> _Instruction_
Starting at the line containing "The image size" and ending at the end of the lines, swap "star icon" for "heart icon" and leave everything else as it is. Return only those lines, and omit the pictures.

> _Data on locating visible targets_
+ + + +

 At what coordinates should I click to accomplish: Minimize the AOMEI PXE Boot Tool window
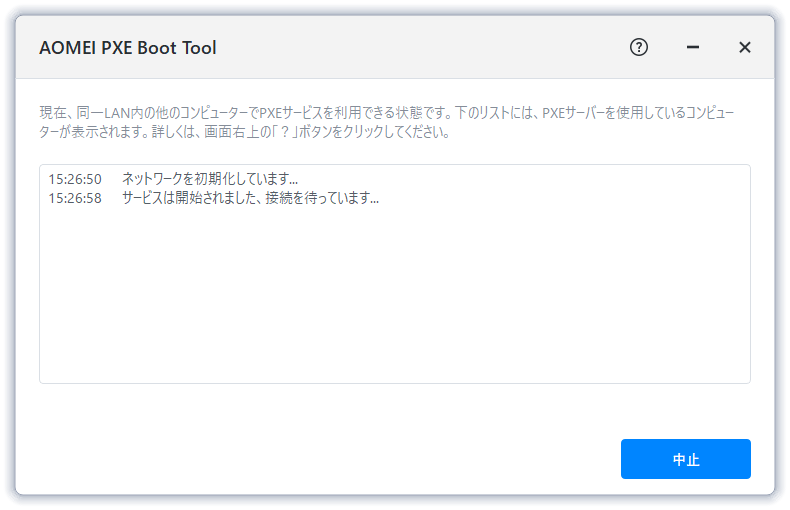(x=692, y=47)
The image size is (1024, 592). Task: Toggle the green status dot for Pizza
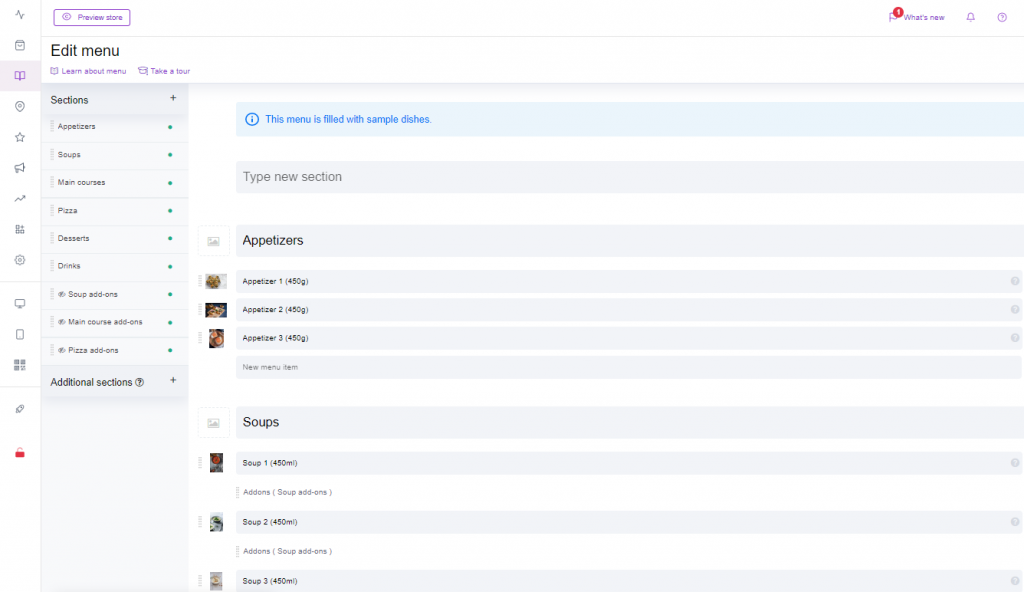click(170, 211)
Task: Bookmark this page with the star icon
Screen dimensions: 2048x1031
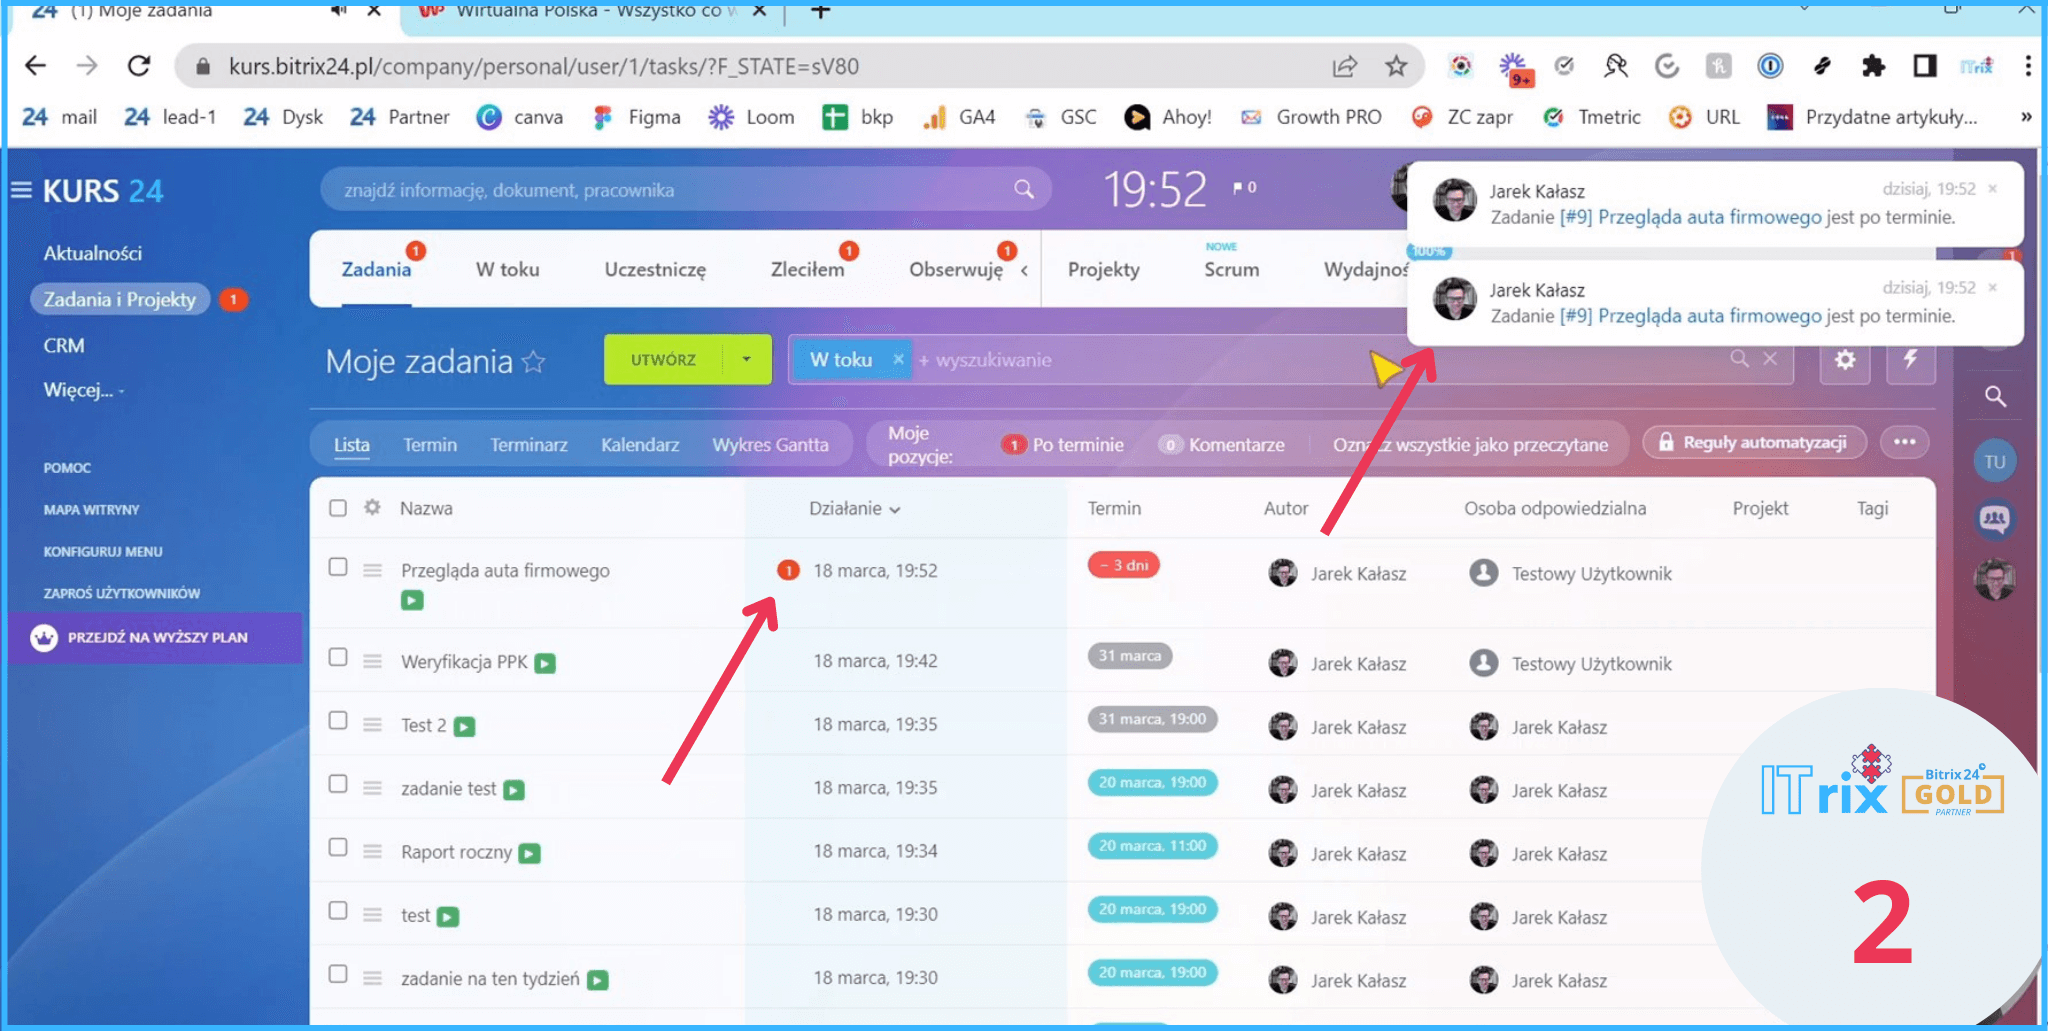Action: tap(1396, 67)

+ + + +

> _Response to this task_
The image size is (1024, 592). Task: Toggle the green status dot for Pizza
click(170, 211)
Task: Bookmark this page with the heart icon
Screen dimensions: 2048x1031
Action: tap(1396, 67)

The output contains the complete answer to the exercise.